Format the items below as a numbered list, starting at the beginning of the items and ending at the line that contains "will pyautogui.click(x=169, y=111).", with both ends included and blank lines left out.

========

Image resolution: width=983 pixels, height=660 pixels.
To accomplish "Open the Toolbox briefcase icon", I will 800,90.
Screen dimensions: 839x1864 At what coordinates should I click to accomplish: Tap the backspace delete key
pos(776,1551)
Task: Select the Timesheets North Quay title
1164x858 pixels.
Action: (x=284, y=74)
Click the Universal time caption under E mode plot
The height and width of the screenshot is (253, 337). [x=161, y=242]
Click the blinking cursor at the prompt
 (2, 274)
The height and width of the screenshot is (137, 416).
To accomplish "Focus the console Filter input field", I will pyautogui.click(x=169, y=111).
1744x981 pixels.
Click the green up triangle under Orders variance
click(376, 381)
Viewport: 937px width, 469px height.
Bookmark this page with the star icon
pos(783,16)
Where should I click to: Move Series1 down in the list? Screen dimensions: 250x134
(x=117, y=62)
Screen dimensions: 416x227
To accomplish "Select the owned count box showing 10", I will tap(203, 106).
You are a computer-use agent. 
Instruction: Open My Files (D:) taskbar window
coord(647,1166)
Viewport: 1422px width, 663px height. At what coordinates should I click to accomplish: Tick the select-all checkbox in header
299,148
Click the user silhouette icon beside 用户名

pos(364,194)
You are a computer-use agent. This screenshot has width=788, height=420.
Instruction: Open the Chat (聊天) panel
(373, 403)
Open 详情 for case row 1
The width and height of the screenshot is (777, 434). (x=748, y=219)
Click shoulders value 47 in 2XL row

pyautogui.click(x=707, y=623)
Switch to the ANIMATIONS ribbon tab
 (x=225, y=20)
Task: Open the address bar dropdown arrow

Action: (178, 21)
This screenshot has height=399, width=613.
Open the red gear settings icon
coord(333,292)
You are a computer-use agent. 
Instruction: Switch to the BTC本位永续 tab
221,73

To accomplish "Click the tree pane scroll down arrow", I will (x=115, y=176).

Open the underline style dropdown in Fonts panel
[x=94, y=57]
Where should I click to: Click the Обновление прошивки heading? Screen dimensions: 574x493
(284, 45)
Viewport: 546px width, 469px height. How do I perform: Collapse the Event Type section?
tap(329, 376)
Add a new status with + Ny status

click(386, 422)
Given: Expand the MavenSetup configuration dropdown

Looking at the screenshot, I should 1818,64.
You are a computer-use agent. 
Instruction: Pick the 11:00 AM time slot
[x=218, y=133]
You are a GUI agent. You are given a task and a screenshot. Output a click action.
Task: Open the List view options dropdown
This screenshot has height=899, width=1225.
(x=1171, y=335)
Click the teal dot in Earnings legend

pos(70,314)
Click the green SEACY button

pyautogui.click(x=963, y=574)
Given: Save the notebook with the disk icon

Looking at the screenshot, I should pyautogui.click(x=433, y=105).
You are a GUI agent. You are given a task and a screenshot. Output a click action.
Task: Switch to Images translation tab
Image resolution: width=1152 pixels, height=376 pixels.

========

Written response
1. Image resolution: width=983 pixels, height=660 pixels.
2. To accomplish "Open the Toolbox briefcase icon", I will 800,90.
3. Screen dimensions: 839x1864 At what coordinates should I click to accomplish: Tap the backspace delete key
4. pos(776,1551)
5. Task: Select the Timesheets North Quay title
6. 1164x858 pixels.
7. Action: (x=284, y=74)
8. Click the Universal time caption under E mode plot
9. The height and width of the screenshot is (253, 337). [x=161, y=242]
10. Click the blinking cursor at the prompt
11.  (2, 274)
12. The height and width of the screenshot is (137, 416).
13. To accomplish "Focus the console Filter input field", I will pyautogui.click(x=169, y=111).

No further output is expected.